# BAGHDAD | Development of historic Adhamiyah district



## mohammed ghani (Aug 24, 2012)

Amanat Baghdad launches project to develop historic Adhamiyah district

(20/4/12) -- By Mahmoud al-Mulhim in Baghdad

For Mawtani.com

Amanat Baghdad has begun carrying out a project to revive and develop the historic Adhamiyah district that surrounds the shrine of Imam Abu Hanifa al-Numan. 

The three-stage project, which began at the beginning of April, is part of a series of projects to develop the capital and revive its historical districts. 

According to Sabah Sami, director of relations and media at Amanat Baghdad, the first stage involves inviting specialised engineering groups to submit design proposals, the second stage will choose the winning contract, and the third phase will see the execution of the project. 

Currently, five local, Arab and international engineering groups are competing to win the contract. 

The competing groups are the German Uberbau, the Spanish AV62 Arquitectos, the Al-Qatif Engineering Bureau in collaboration with the Spanish Balam Consultores, the Italian City Architecture and Landscape Studio and Sami al-Musawi's Iraqi bureau. 

The area surrounding the shrine encompasses four residential areas (sections 308, 310, 312 and 314) in the Shuyoukh, Haibat Khatoon, Hara, Safeena and Nassa neighbourhoods. 

A 20-member committee of engineers and representatives from Iraqi universities, the General Commission on Antiquities and Heritage, the Sunni Endowment and the provincial council will study the designs submitted by the five companies and select the best one. 

"There are many ideas on how to develop the area, including taking ownership of historic landmark houses to renovate them and turn them into places associated with heritage, culture, arts and literature, such as turning them into art galleries, cultural or literary clubs, or museums," Sami said. 

He said the project also includes the creation of an Amanat Baghdad bureau that will maintain the heritage and historic landmarks in the area. 

Large meeting halls, gardens and restaurants will be constructed, streets will be rehabilitated and refurnished with modern lighting systems, billboards, bus waiting areas and direction signs, and sidewalks will be re-tiled, he said. 

The expansion of the structure of the Imam Abu Hanifa al-Numan shrine, and the construction of a guesthouse for visitors and guests, will also be included in the project, Sami said. 
Adhamiyah carries 'historical depth' 

Abdul Salam al-Dulaimi, member of the Adhamiyah municipal council, praised the project for developing the heritage of the district. 

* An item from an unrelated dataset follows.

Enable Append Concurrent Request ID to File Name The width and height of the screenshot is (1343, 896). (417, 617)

"Adhamiyah deserves this attention because it carries a certain historical depth that cannot be ignored, and also in view of its exceptional location in the capital," he told Mawtani. 

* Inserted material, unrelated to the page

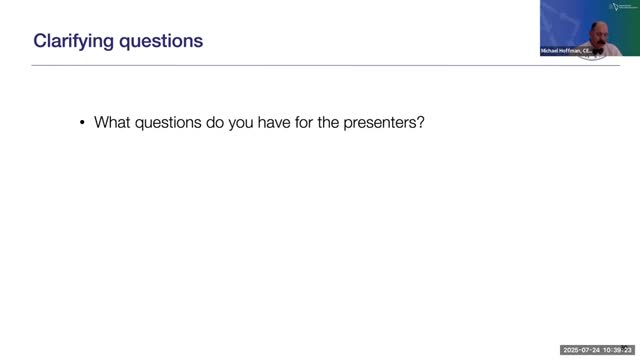Select the Michael Hoffman webcam video thumbnail
Image resolution: width=640 pixels, height=360 pixels.
(x=590, y=28)
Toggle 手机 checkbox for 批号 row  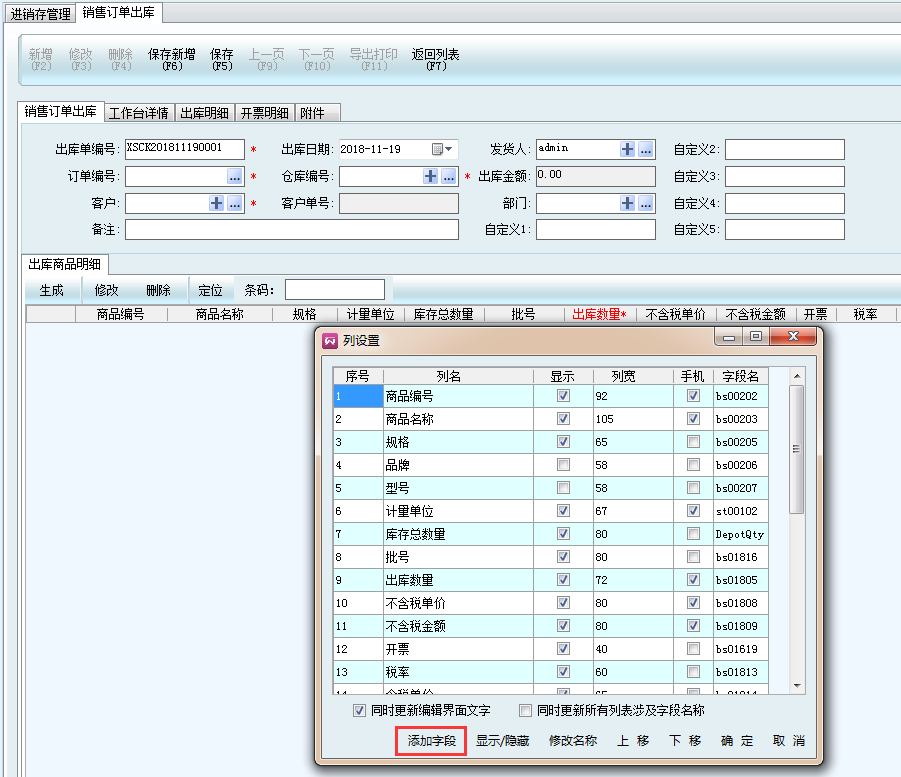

Al-Dulaimi called for the "inclusion of other areas of Adhamiyah in the renovation project because of their touristic importance, the most important of which is the Gerayat area overlooking the Tigris River, which is visited by tourists coming from all parts of Iraq to enjoy Iraqi cuisine served at restaurants floating in the river". 

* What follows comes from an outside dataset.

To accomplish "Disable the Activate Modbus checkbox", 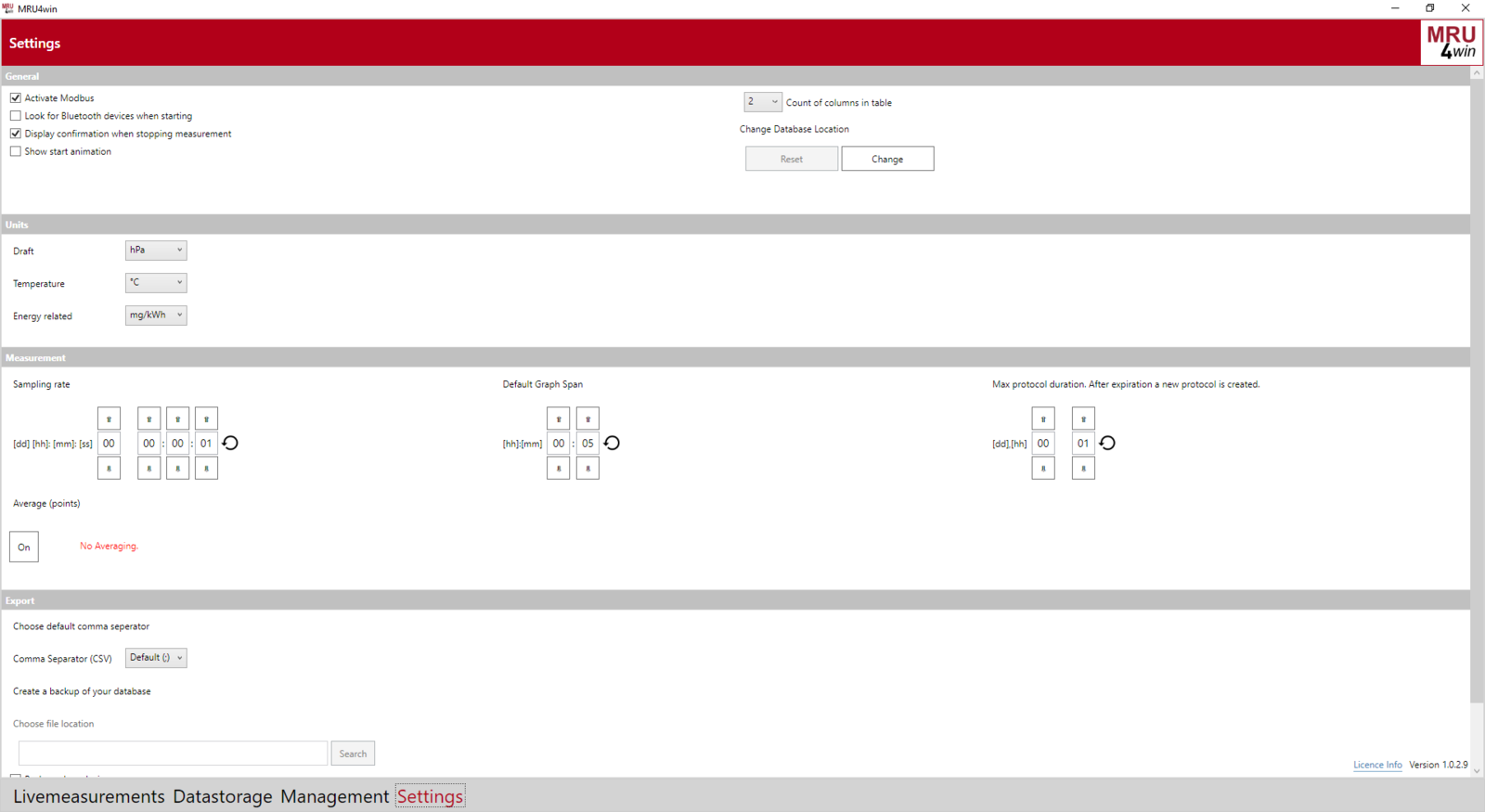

"There is a good chance of success for tourist projects resulting from the Adhamiyah development project," said Khalid al-Essawi, a member of the National Investment Commission. 

"What makes Adhamiyah exceptional is the presence of a large number of shrines of many great scholars of Islam, which have become destinations for visitors coming from various Islamic countries, in addition to the presence of the royal cemetery in which members of the Iraqi monarchy family are buried," al-Essawi said. "There are also very old mosques that are hundreds of years old, in addition to its exceptional location on the shores of the Tigris River." 

"Therefore, it needs the construction of modern hotels, large commercial malls and tourist restaurants. I believe the opportunity is viable for investors to achieve that," he said. 

The project is one in a series that aims to develop the historic and heritage areas in Baghdad, which include renovating the Rasheed Street district, developing the area extending between this street and the Tigris River, and developing the area surrounding the Kadhimiya shrine.
http://europaconcorsi.com/projects/216854-Rehabilitation-and-development-of-Al-Adhamiya-Baghdad

It's not much but...

*Rehabilitation and development of Al Adhamiya, Baghdad*



The Baghdad Mayoralty has launched an international architectural competition to develop the al-Adhamiya City area of Baghdad, specifically the areas close to the Shrine of Imam Abu Hanifa.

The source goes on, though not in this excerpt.